Debe haber libertad interior
—Así es, y para vivir una verdadera espiritualidad, el hombre debe, ante todo, ser libre ante sus deseos, lo que significa que la libertad interior es la primera dimensión de la libertad humana, por la que esta adquiere su verdadero sentido, y en eso consiste la verdadera educación.
Cuando no es así, una persona de cierta religiosidad, bien educado, académicamente o de finos modales, no será necesariamente sincera, fiel, honesta, trabajadora, justa, fiel etc., etc.
—Eso me consta, y, para ser honesto… en primera persona.
Unidad de vida
—Hablamos de la integridad de la persona, por la que se mantiene una unidad de vida entre lo que piensa, dice y hace, en función de la verdad.
Es así, porque que cuanto más nos conducimos por la razón, más nos humanizamos.

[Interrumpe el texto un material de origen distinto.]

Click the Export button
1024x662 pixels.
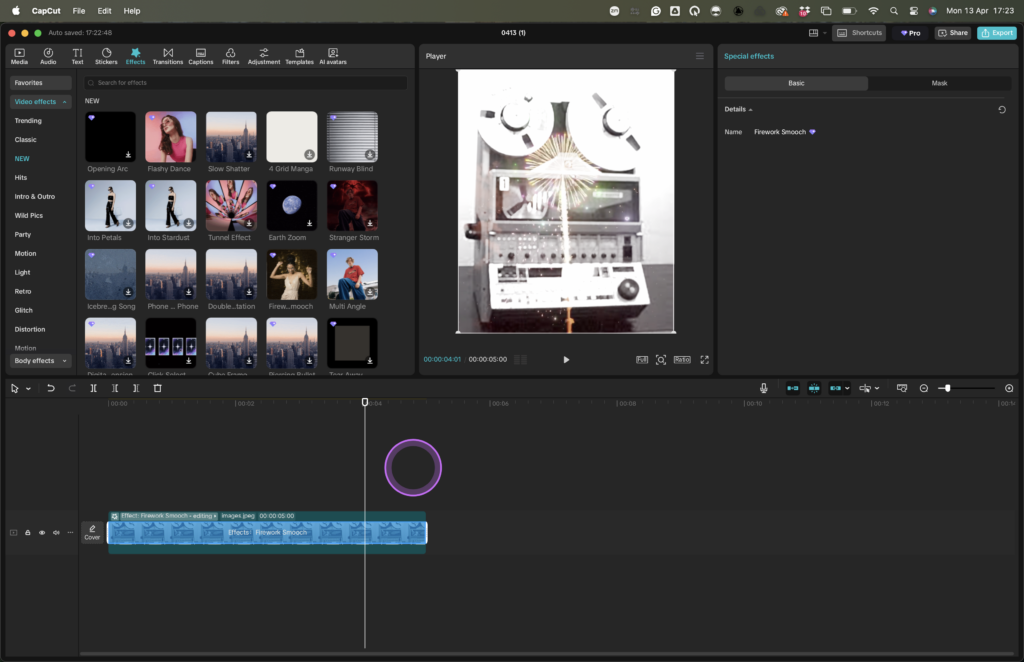(997, 33)
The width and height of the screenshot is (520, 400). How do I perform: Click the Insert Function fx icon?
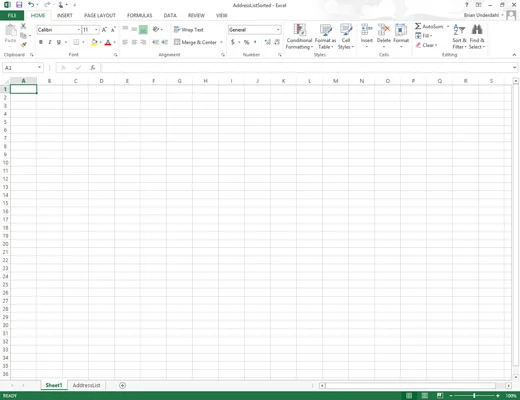coord(93,68)
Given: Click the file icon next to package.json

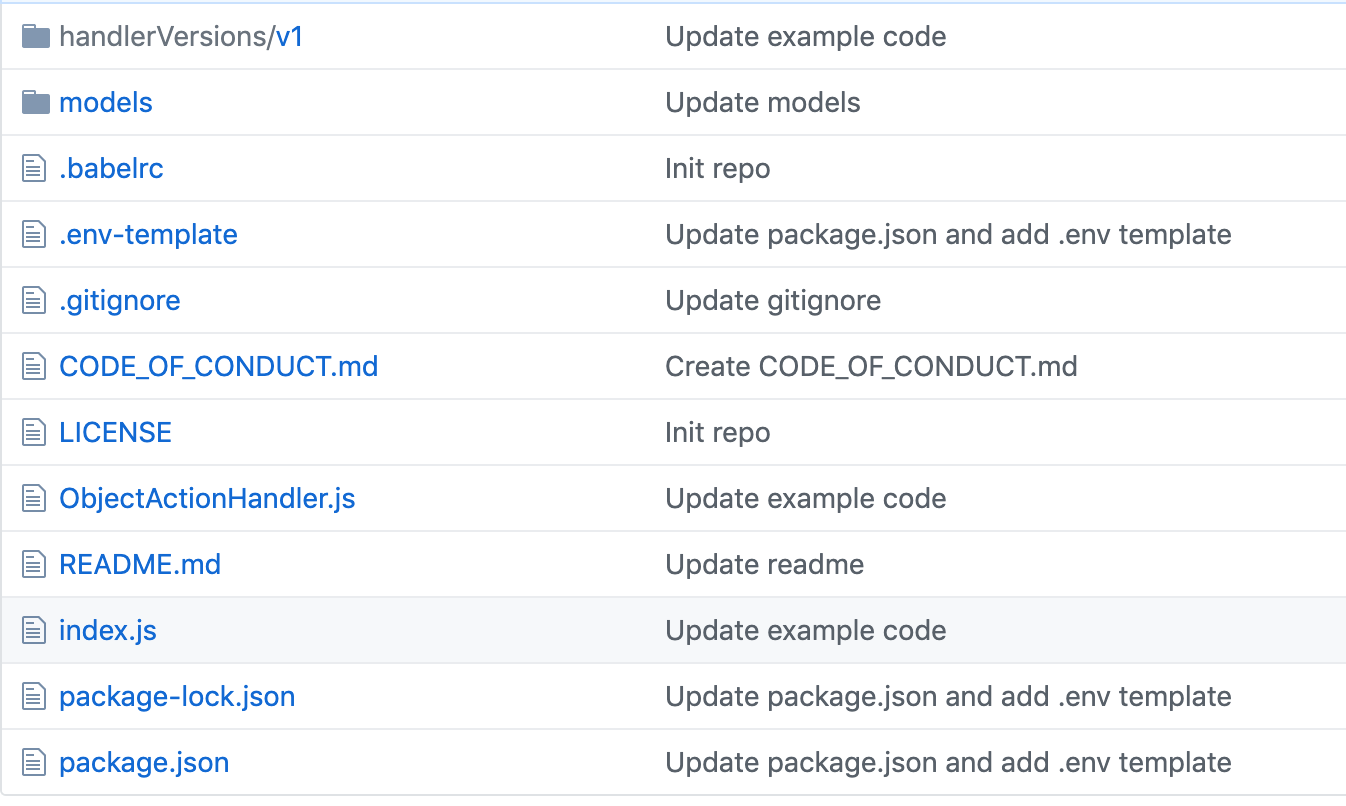Looking at the screenshot, I should (x=35, y=762).
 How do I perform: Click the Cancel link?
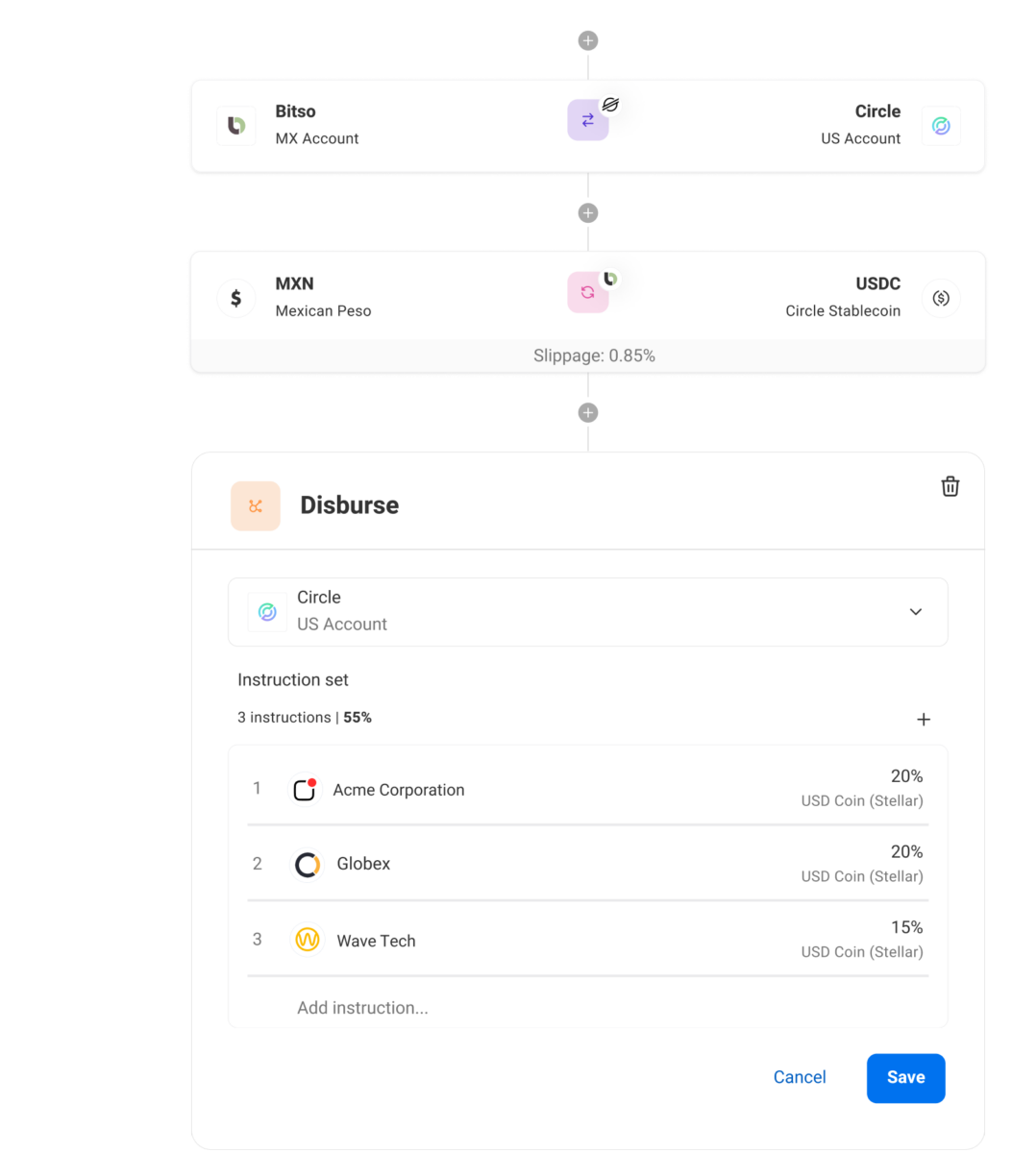[x=800, y=1077]
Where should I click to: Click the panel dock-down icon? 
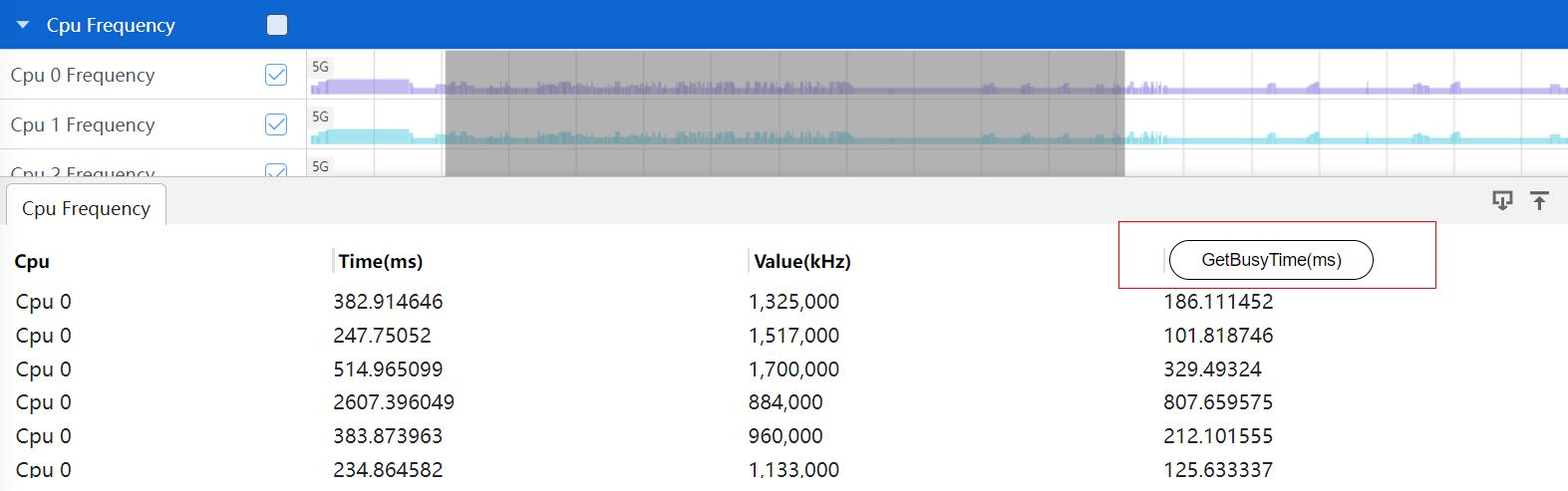click(x=1501, y=200)
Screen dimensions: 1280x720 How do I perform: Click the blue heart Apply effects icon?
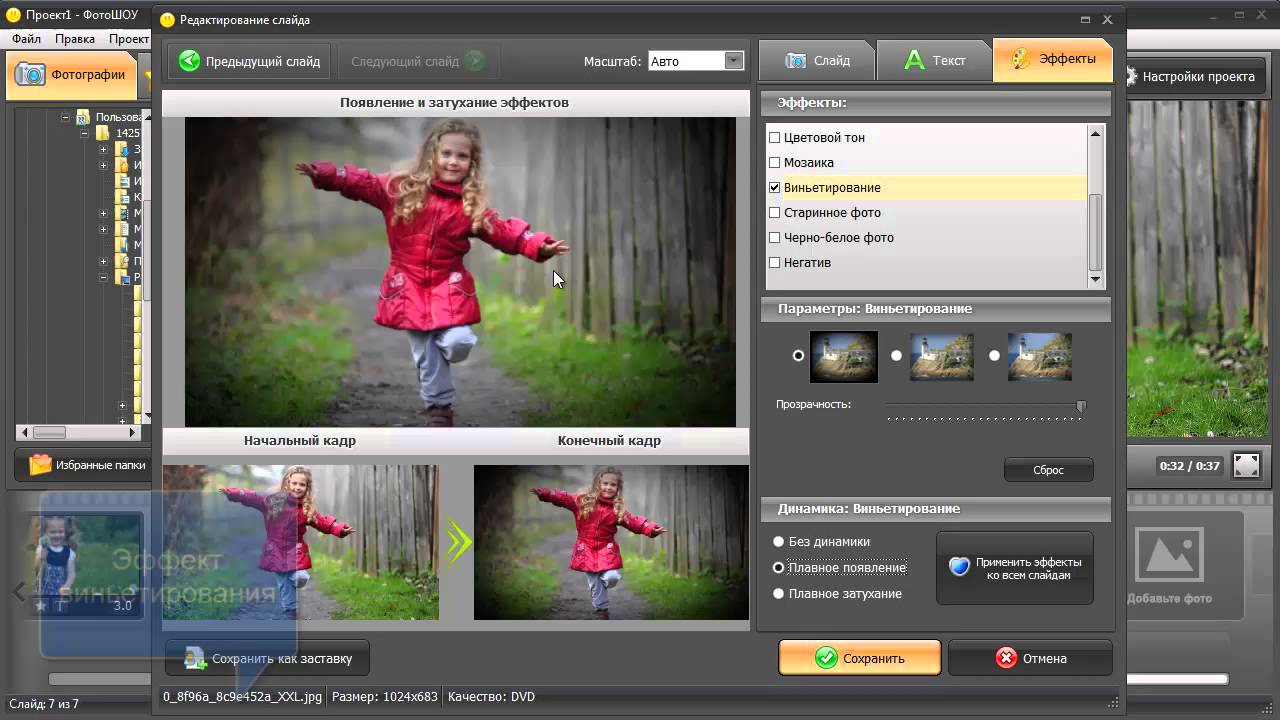[959, 567]
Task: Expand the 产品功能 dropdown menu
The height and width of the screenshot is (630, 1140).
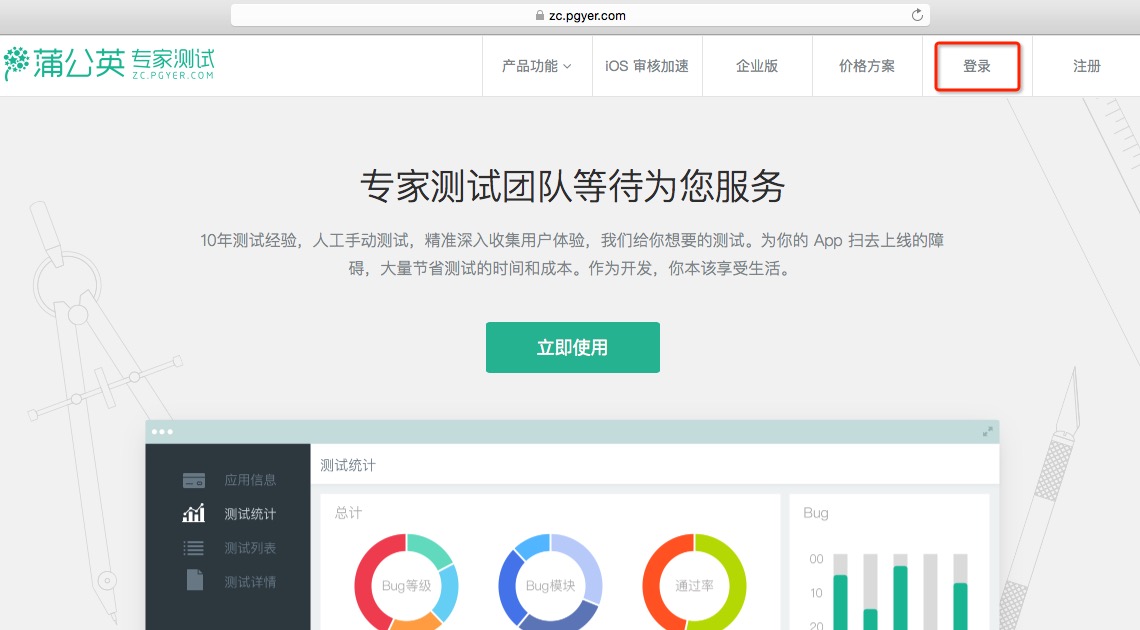Action: tap(537, 66)
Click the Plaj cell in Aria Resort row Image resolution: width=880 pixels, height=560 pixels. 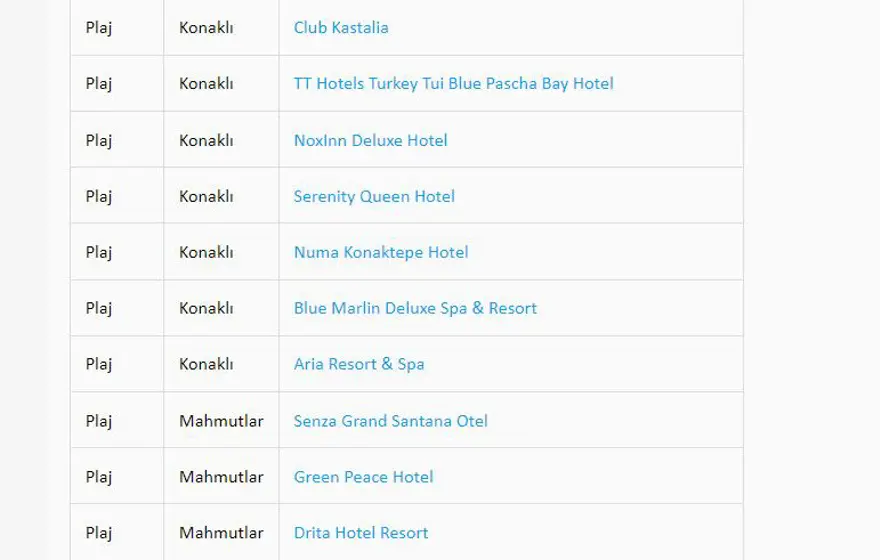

Pero tal cosa es una ardua conquista, pues para ello, debemos luchar con algunos resortes de nuestra psicología, que suelen alterar nuestra percepción de la verdad de las cosas y de nosotros mismos, como la imaginación, los sentimientos y los deseos.
Reeducar la afectividad
Se trata entonces de reeducar la afectividad, para imponer en la conducta, la regla de la razón para obrar el bien, superando defectos y apetitos sensibles.
Si, he comprendido, pero... ¿qué debo hacer parar reeducar mi afectividad?
—La respuesta es que, así como el cuerpo necesita ejercitarse, también lo requiere el espíritu, a través de la negación o vencimiento en el mundo de los deseos. Debe ser así, pues sin la práctica del dominio de sí, el espíritu humano apenas puede manifestarse y desarrollarse normalmente.
—Entonces, sí aprendo a negarme en mis deseos, será para obrar un bien superior... ¿no es así?
—Ha dado en el clavo, mas no es que todo sea negación, sino que además de los bienes que podemos lícitamente consumir, y de las cosas que merecen nuestra contemplación, están, sobre todo, las personas que merecen nuestro amor.
Mi consultante fue comprendiendo que, si bien ama a su esposa, no lo hace como ella desea ser amada. Y eso requiere de un cambio.